Cosa ci ha insegnato la pandemia?
Niente.
Torneremo il precedente stile di vita con la foga di chi ha vissuto un periodo di astinenza
In
questi giorni di coronavirus ci viene continuamente detto e rassicurato
che tutto tornerà alla normalità. Ma è questa la normalità a cui ci ha
portato il nostro stile di vita. In un mondo globalizzato come il nostro
i risultati sono quelli attuali. Pensiamo ai processi di produzione
della carne, in particolare quella suina e agricola. In passato la
popolazione animale si distribuiva in piccole fattorie di tipo
familiare, oggi la mega produzione di carne negli allevamenti lager
converte ciascun animale in una sorta di laboratorio di mutazione
virale. Nel pieno attuale della pandemia ci affanniamo a cercare il
colpevole, ma il colpevole è il nostro stile di vita. La massimizzazione
del profitto a cui tende la nostra società non rispetta le risorse
naturali, perché le risorse non sono più considerati una ricchezza, ma
uno strumento da sfruttare per sempre maggiori guadagni. Il neo
liberismo ha mutato ai nostri occhi il capitalismo in uno stato naturale
di vita. Non c'è una normalità alla quale ritornare, perché questa è la
normalità a cui il nostro stile di vita ci ha portato.
Salvatore Passaniti
Per
noi occidentali è normale che se premiamo un interruttore si accende la
luce, se apriamo il rubinetto scende l'acqua, se ruotiamo una manopola
si accende il gas e se per una settimana, per qualsiasi incidente,
queste possibilità non ci fossero date si bloccherebbe tutto.
Queste
disponibilità a cui non prestiamo ormai la minima attenzione, ci
segnalano anche quanta precarietà caratterizza la nostra esistenza, in
ogni suo aspetto dipendente dalla tecnica, per cui non ho alcun
esitazione nell'affermare che noi occidentali siamo il popolo più debole
della terra, perché siamo i più tecnicamente assistiti.
Se
Marx, a suo tempo, poteva dire che la vita dell'uomo è regolata "dal
ricambio organico" con la natura, oggi dobbiamo dire che persino il
rapporto con la natura che lei, caro lettore, evoca è mediata dalla
tecnica.

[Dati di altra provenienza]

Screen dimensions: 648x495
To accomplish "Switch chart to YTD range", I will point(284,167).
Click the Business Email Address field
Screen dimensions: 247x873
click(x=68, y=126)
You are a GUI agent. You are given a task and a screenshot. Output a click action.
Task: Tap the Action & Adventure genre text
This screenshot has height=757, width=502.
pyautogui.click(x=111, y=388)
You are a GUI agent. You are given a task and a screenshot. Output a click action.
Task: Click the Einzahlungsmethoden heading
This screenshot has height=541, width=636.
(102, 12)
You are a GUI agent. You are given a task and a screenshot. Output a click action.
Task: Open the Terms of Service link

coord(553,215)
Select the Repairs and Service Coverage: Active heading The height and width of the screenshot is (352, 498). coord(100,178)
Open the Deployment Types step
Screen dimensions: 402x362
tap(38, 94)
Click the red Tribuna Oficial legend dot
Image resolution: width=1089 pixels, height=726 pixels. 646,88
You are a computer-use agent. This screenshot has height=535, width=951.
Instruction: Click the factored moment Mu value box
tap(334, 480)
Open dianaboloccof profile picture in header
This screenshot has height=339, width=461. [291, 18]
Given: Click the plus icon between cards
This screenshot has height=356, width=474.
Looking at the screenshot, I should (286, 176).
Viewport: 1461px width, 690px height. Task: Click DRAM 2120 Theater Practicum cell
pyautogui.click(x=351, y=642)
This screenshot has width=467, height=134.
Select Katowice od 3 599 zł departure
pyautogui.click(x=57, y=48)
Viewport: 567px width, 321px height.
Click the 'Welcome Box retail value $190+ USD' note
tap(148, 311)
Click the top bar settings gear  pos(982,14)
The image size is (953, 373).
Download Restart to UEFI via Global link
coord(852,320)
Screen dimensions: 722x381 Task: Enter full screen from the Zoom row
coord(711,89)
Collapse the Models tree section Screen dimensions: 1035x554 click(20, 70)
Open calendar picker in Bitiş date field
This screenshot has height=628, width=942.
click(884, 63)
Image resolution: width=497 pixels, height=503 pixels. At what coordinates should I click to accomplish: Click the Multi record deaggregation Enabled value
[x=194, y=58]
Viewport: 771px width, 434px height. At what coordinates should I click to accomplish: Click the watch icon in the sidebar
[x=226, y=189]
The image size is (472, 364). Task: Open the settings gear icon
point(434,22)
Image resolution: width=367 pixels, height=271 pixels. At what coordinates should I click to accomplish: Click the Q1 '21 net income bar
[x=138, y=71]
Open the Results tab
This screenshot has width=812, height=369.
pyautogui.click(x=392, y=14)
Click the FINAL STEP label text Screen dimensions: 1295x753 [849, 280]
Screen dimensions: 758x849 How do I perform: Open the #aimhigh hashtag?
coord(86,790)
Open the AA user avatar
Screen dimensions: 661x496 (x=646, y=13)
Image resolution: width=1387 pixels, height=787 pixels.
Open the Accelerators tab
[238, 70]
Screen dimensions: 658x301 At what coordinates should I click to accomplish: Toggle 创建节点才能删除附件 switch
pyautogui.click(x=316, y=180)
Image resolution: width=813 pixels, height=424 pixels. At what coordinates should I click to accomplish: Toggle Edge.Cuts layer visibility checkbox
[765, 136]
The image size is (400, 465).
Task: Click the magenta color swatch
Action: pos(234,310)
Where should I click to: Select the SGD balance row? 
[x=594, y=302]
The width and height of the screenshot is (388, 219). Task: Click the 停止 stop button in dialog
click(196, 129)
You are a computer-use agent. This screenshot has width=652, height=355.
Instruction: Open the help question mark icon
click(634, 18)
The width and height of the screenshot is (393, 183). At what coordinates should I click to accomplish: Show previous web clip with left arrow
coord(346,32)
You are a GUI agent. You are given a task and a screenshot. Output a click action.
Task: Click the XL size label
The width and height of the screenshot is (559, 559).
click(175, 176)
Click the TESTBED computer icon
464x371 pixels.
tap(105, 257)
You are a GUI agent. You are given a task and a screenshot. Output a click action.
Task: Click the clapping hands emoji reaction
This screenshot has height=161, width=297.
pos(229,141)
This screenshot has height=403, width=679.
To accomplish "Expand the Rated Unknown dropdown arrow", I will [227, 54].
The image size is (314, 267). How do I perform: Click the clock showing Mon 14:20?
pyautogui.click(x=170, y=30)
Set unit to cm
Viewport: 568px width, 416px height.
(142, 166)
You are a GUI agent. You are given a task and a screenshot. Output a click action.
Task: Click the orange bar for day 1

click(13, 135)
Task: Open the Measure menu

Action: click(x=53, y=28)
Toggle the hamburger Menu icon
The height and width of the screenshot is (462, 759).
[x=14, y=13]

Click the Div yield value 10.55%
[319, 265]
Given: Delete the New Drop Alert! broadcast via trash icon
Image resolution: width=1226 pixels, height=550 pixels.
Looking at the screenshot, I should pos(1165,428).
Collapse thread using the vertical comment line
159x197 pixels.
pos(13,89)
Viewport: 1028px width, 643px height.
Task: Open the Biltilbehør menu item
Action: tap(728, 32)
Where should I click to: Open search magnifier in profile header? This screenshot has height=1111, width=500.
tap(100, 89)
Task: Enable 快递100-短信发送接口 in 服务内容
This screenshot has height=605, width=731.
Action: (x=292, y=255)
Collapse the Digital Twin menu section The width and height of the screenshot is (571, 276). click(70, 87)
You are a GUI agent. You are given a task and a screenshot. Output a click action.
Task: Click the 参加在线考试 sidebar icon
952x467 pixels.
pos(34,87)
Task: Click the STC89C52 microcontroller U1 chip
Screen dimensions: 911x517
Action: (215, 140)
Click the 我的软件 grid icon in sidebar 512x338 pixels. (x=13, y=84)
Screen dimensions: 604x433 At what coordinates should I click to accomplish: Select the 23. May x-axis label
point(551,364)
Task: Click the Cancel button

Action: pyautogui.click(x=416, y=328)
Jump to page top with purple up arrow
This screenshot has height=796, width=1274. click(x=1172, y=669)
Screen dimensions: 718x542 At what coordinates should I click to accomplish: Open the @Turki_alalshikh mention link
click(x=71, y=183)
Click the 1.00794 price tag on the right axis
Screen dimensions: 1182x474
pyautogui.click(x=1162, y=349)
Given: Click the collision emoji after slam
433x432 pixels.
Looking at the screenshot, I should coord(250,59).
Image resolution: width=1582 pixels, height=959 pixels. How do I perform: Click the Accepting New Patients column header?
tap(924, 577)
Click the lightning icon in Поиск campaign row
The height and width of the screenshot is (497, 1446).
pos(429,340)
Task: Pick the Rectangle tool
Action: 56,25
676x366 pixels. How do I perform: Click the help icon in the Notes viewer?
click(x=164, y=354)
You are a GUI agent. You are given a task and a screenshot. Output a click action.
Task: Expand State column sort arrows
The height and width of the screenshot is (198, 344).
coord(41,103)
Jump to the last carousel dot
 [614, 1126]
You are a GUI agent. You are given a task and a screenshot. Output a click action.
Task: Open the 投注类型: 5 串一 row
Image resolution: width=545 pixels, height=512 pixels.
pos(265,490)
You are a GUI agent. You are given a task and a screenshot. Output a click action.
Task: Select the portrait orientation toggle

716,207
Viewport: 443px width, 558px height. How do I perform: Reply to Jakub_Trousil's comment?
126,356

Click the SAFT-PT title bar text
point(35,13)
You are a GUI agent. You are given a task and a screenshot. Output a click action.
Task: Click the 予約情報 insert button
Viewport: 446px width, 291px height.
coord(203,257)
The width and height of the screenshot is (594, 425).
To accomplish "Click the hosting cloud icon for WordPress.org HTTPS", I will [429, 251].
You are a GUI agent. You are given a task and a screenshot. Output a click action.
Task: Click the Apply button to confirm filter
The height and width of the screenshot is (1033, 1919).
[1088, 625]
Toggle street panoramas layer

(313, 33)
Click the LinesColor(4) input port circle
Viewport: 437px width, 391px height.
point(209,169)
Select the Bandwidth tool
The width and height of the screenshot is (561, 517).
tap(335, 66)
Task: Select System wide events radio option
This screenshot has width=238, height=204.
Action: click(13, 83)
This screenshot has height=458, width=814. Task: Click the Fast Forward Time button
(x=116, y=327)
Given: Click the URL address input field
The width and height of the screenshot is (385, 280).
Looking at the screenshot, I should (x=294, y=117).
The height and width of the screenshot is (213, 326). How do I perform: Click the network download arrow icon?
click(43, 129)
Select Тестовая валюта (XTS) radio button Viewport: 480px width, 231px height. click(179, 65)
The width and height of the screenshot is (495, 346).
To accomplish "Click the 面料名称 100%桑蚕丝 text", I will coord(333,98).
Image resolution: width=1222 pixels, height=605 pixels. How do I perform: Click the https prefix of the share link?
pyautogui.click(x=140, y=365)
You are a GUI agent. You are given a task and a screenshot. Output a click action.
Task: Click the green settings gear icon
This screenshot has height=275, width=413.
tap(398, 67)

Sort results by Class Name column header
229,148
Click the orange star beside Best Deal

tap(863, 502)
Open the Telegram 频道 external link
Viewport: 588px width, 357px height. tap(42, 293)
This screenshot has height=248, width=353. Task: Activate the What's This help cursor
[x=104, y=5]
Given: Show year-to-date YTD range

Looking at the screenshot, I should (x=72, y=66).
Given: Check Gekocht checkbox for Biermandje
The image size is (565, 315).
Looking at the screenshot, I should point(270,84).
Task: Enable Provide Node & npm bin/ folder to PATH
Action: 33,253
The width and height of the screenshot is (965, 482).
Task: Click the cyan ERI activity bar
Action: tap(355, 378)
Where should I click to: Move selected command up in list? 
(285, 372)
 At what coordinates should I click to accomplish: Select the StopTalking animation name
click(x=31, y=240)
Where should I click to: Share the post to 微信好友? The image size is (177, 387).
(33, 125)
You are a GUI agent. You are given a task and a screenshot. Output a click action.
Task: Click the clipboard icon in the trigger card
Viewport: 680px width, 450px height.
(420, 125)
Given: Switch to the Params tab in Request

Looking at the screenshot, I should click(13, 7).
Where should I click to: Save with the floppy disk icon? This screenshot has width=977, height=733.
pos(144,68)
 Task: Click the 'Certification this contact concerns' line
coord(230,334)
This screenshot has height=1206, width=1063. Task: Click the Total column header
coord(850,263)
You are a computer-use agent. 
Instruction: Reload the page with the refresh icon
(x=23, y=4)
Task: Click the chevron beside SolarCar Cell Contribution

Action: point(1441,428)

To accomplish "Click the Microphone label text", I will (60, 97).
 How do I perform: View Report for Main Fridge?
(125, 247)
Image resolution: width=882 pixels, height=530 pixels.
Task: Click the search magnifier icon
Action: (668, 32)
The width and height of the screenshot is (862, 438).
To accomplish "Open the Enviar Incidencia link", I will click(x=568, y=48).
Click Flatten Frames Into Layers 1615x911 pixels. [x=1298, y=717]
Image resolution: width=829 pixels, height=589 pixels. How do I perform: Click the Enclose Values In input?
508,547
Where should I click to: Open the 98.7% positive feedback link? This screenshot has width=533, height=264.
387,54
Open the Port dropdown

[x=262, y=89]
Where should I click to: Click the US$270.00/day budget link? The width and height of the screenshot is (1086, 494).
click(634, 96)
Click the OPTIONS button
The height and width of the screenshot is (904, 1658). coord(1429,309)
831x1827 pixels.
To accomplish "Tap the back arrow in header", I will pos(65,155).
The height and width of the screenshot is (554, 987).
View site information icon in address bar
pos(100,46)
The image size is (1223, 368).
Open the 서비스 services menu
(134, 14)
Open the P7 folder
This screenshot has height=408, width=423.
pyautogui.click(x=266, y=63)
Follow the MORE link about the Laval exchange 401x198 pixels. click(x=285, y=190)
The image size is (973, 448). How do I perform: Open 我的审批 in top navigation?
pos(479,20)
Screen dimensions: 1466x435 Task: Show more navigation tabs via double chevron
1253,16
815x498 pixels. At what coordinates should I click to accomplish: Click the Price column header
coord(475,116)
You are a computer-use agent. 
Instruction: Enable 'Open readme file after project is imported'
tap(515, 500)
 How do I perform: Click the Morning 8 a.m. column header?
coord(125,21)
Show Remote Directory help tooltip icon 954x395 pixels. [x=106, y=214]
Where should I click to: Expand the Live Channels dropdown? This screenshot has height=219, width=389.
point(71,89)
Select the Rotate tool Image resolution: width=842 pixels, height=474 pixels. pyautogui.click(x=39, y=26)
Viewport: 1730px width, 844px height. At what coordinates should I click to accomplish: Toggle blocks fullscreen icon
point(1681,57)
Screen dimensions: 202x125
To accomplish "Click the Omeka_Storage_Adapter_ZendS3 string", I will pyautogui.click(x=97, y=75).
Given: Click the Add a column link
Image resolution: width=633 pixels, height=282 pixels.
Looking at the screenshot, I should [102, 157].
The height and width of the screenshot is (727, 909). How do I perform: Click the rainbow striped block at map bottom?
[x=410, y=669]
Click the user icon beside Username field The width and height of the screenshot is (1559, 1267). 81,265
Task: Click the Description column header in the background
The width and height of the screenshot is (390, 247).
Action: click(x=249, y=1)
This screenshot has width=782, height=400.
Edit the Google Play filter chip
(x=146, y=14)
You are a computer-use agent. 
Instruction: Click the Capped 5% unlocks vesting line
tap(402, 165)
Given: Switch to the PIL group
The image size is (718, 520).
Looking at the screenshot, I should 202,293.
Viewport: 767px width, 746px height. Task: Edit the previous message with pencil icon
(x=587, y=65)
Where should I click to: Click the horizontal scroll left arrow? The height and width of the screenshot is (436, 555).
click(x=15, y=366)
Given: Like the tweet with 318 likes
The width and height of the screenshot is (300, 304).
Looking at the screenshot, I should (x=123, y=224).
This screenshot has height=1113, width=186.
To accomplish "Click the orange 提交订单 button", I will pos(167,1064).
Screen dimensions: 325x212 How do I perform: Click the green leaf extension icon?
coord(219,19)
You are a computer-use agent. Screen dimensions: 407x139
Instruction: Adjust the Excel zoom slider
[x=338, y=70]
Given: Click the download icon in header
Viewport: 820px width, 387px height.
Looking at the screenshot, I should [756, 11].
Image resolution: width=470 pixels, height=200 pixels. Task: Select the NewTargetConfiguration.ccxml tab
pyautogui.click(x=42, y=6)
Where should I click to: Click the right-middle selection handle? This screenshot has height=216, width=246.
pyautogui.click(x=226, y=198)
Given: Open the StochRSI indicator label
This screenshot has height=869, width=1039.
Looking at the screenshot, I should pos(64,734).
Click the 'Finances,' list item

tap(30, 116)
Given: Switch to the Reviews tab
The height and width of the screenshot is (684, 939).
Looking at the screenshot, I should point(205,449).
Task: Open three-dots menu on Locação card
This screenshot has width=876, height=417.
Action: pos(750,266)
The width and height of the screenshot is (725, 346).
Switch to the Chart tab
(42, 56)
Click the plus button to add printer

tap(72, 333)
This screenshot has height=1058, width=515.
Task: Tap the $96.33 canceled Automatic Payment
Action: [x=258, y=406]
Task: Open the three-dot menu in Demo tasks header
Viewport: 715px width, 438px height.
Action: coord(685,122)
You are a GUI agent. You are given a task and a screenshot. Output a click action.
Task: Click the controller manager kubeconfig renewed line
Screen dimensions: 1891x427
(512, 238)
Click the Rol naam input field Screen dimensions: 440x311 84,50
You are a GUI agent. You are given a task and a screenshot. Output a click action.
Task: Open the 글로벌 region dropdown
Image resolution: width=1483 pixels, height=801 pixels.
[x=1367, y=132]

Se volgiamo uno sguardo alla monotonia di distese di cereali,
solcate da mietitrici solitarie e irrorate, nei paesi tecnologicamente
più avanzati, da antiparassitari erogati in volo, abbiamo un esempio
indicativo di come la tecnica, nel suo provocare la natura, come dice
Heidegger in realtà la denaturalizza, creando un paesaggio così poco
naturale che persino una grande fabbrica offre un volto più umano.
Se
poi dal mondo vegetale passiamo al mondo animale, l'estrema
degradazione di essere viventi, sottratti al loro ambiente naturale,
alimentati forzatamente anche con farmaci antibiotici a causa del loro
affollamento, sottoposti a illuminazione artificiale, deprivati
sensorialmente e così trasformati in macchine da uova e da carne, è la
prova più evidente di come la tecnica snaturi la terra e distanzi ogni
cosa dal suo antico radicamento naturale. Ma ormai anche la natura, per
effetto dell'incremento demografico ha forse superato il suo limite
biologico, per cui senza l'intervento della tecnica, non è più in grado
di provvedere alla sussistenza delle sue creature. Ma proprio quando
anche la regolazione dei processi naturali è trasferita alla tecnica,
non sono da escludere, come la pandemia in atto, anche processi
catastrofici, che, a differenza di quelli naturali, avvengono per
l'incrocio casuale dei processi di produttività ed efficienza, tipici
della tecnica, là dove oltrepassano i limiti della natura.
Se
poi consideriamo che oggi, come ci ricorda Guenther Anders: "la nostra
capacità di fare è di gran lunga superiore alla nostra capacità di
prevedere gli effetti del nostro fare" possiamo concederci l'ottimismo
di chi pensa che presto potremo tornare alle condizioni di vita a cui
eravamo abituati prima della pandemia?
Se
infine consideriamo che il denaro è diventato il generatore simbolico
di tutti i valori o, come dice lei, che: la massima azione del profitto
non rispetta le leggi naturali, perché le risorse della natura sono
sfruttate per sempre maggiori guadagni", il cerchio si chiude. E
l'ottimismo che ha sollecitato l'apertura della fase due, con la leggera
euforia collettiva che ha accompagnato il desiderio di tornare al
nostro precedente stile di vita, si rivela per quello che è: la
prerogativa delle persone poco informate.